O presidente da comissão, deputado Fabiano Tolentino (PPS) refletiu que “a realização da audiência pública era uma mostra da boa política”. Ele completou que a discussão de hoje propiciou que as entidades e órgãos envolvidos com o tema fossem chamados a participar e ajudar no aperfeiçoamento de uma política criada na Assembleia Legislativa.
O deputado Rogério Correia (PT) festejou o reajuste do valor que o Governo do Estado vai oferecer para a alimentação escolar. Conforme o parlamentar, a cada R$ 1,00 pago pelo Governo Federal, o Governo do Estado entrará com esse mesmo valor, o que também favoreceria ao produtor rural . Rogério também defendeu a ampliação da assistência técnica ao pequeno agricultor. "Muito se exige dele para que diversifique sua produção, mas para isso, ele precisa de mais assistência técnica", concluiu.
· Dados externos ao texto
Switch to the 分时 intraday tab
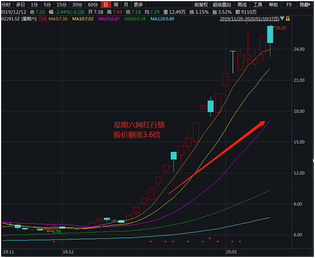 6,5
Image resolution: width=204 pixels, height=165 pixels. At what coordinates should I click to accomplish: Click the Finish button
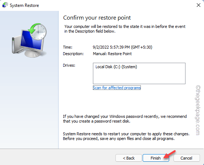point(156,158)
Já Guilherme Gonçalves Teixeira, assessor técnico da Federação dos Trabalhadores da Agricultura de Minas Gerais (Fetaemg), elogiou a política de aquisição de alimentos, mas ressalvou que ela é ainda muito tímida. “Temos hoje 437 mil unidades rurais familiares. Como o PAA familiar tem orçamento de R$ 10 milhões com um teto de R$ 20 mil por unidade, o programa só atenderia a 500 agricultores, cerca de 2% do total”, criticou.
Ele defendeu aumento do orçamento do programa e ainda, a ampliação da assistência técnica aos pequenos produtores, o que permitiria maior qualificação para entrar nos certames. Não é o que vem acontecendo, de acordo com ele, como tentou mostrar pelo que se vê na Capital. “Pela Prefeitura de Belo Horizonte, conseguimos entregar cerca de 5% no Programa Nacional de Alimentação Escolar (PNAE).
Experiência exitosa - Moisés Soares, da Secretaria de Agricultura de Divinópolis, falou da experiência bem sucedida de aquisição de alimentos pela prefeitura local. Ele lembrou que já a partir de 2010, com a entrada em vigor da Lei da alimentação escolar, o município conseguiu cumprir a meta de comprar 30% dos alimentos de produtores familiares. Em 2012, foram comprados mais de 40% desses agricultores e em 2015, 35%.
Ele destaca que esse resultado só foi obtido com a sensibilização de nutricionistas e gestores de compras. “Eles não queriam considerar questões como a cultura, a sazonalidade dos alimentos”, declarou, avaliando que não foram obtidos índices maiores de compra por falta de assistência técnica para organizar a produção. Na sua opinião, esse apoio deveria vir da Emater, com a criação de um fundo ou uma lei de incentivo para a assistência técnica. Também sugeriu que sejam capacitadas, pelo Instituto Mineiro de Agropecuária (IMA), as inspeções municipais, para facilitar a liberação da produção familiar. Por fim, defendeu o fomento ao cooperativismo e ao associativismo.